EXTRAIT DU TEXTE
+++

Il faut savoir qu’un parti politique, n’importe lequel, a
tendance à fonctionner comme une équipe de foot de ligue. Lorsqu’on estime
qu’un joueur est de qualité, on essaie de l’obtenir. En politique, ça ne se
monnaie pas, pas de manière sonnante et trébuchante, on propose des postes de
candidat, une liberté d’actions, de pensées, de paroles, etc. On fait cela pour
tout nouveau venu ou tout venu qui n’est pas encore figé dans une trop longue
habitude de son parti. Les propositions perdurent si vous êtes un centriste et
reviennent métronomiquement si vous vous acquittez correctement et activement
des tâches dévolues à tout conseiller lambda (commissions, réunions, rapports,
interventions, etc.). Tous les partis, groupes, tendances m’ont fait du pied de
manière plus ou moins marquée, me vantant les mérites de leur formation, y
compris l’UDC qui présageait sans malignité aucune la diminution du nombre
d’élus de l’Entente. « Viens chez nous, il y aura des sièges à repourvoir
… » Les urnes ont parlé, dix candidats, onze sièges, celui perdu par
l’Entente, et moi dessus.
Je vous laisse relire mon billet « La Veste », dimanche
d’élections, les résultats en soirée, l’air satisfait de certains.
J’accompagnais Cy., quelques membres de son parti, ils attendaient les
résultats à la maison. Peu après la publication des chiffres, un nouvel
élu/réélu se tourne vers l’un de nos invités et l’interpelle goguenard quant au
bon score de son parti, « Il faudra assurer ! », petit geste du
menton, l’air de dire « l’UDC a gagné ces voix par hasard, vous ne serez
pas capable de tenir un rôle sérieux au conseil ». J’hésitais encore mais
cette simple démonstration de suffisance moralisatrice me décida : j’acceptai
ce siège vide.

+++

(Données de localisation d’éléments et de texte)
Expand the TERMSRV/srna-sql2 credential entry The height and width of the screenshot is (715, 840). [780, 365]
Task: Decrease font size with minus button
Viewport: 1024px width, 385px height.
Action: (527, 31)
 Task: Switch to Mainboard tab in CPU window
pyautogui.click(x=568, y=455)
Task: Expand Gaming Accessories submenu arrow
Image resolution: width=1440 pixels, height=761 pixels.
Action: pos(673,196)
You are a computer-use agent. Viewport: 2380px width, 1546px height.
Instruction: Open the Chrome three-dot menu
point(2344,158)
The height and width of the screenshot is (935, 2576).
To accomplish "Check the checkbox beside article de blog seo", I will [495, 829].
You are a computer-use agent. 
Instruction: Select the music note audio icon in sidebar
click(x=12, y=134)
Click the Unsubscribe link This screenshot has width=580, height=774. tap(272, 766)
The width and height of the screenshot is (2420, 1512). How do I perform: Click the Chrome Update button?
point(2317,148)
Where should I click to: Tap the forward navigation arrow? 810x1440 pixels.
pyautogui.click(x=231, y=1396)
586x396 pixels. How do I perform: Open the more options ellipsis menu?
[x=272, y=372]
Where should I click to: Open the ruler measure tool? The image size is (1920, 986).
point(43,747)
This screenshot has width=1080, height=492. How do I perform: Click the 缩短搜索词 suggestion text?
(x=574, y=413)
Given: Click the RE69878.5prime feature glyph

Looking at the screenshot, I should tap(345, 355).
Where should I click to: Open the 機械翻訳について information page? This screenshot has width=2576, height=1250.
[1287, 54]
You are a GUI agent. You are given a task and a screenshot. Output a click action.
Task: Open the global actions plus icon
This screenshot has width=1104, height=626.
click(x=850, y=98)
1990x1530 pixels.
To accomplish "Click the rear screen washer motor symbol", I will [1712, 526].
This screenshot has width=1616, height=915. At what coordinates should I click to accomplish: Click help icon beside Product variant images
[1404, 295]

+++

SÉRIE DE TÂCHES
- a) Répondez à ces questions sur l’extrait :
(i) À quoi le fonctionnement d’un parti politique est-il comparé ?
(ii) Combien de candidats et de sièges les urnes ont-elles donnés ?
(iii) Quel est le titre du billet qu’on invite le lecteur à relire ?
- b) Modifiez l’extrait de « Je vous laisse » à « ce siège vide. » en remplaçant « résultats » par « suffrages ».
- c) Traduisez en anglais, s’il vous plaît, cette phrase de l’extrait : « Lorsqu’on estime qu’un joueur est de qualité, on essaie de l’obtenir. »

CORRIGÉS DÉTAILLÉS
- a)
(i) À une équipe de foot de ligue.
(ii) Dix candidats pour onze sièges.
(iii) « La Veste ».

- b)
Je vous laisse relire mon billet « La Veste », dimanche
d’élections, les suffrages en soirée, l’air satisfait de certains.
J’accompagnais Cy., quelques membres de son parti, ils attendaient les
suffrages à la maison. Peu après la publication des chiffres, un nouvel
élu/réélu se tourne vers l’un de nos invités et l’interpelle goguenard quant au
bon score de son parti, « Il faudra assurer ! », petit geste du
menton, l’air de dire « l’UDC a gagné ces voix par hasard, vous ne serez
pas capable de tenir un rôle sérieux au conseil ». J’hésitais encore mais
cette simple démonstration de suffisance moralisatrice me décida : j’acceptai
ce siège vide.

- c) When a player is judged to be good, you try to get them.